WORK INSTRUCTION -> Output every entry below word for word, minus the images.

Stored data
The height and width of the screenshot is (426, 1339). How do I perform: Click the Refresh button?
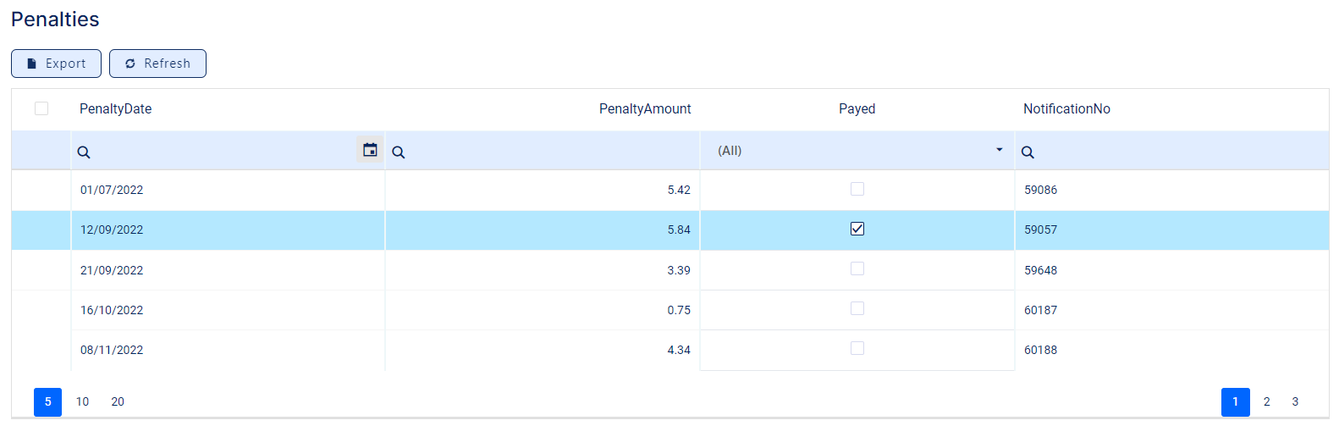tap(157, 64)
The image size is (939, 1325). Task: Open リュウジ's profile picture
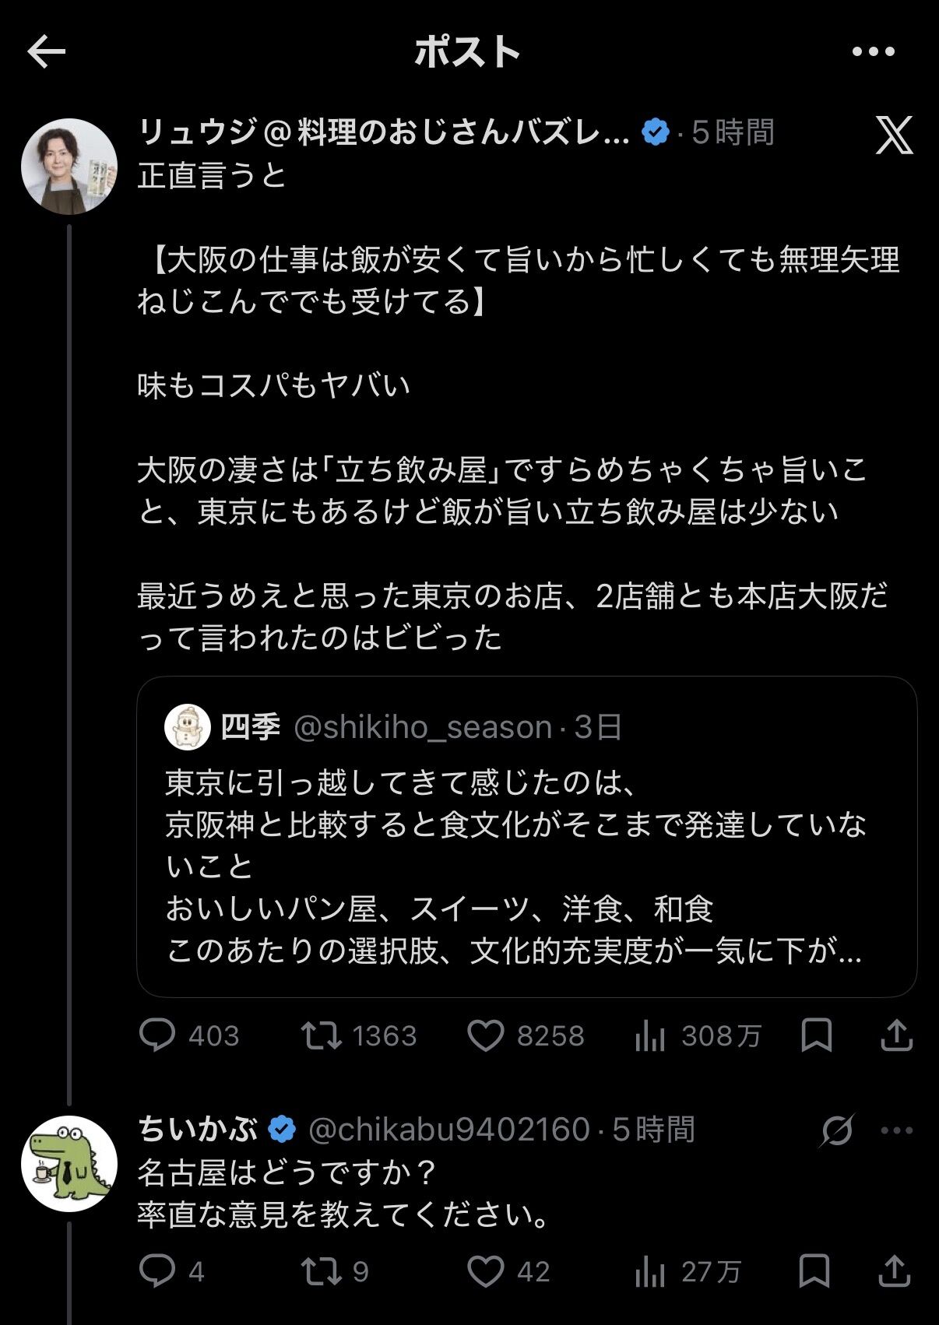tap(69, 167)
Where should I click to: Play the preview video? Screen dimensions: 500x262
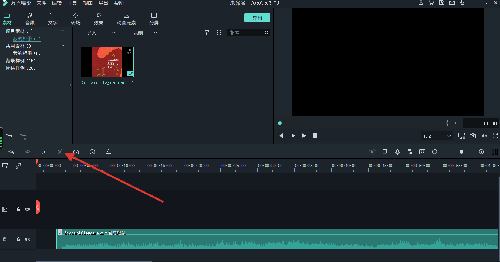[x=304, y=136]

ANSWER TO THE EXERCISE ->
The height and width of the screenshot is (426, 1339). How do I perform: Click the Refresh button?
tap(157, 64)
The image size is (939, 1325). Task: Open リュウジ's profile picture
tap(69, 167)
Where should I click to: Play the preview video? Screen dimensions: 500x262
[x=304, y=136]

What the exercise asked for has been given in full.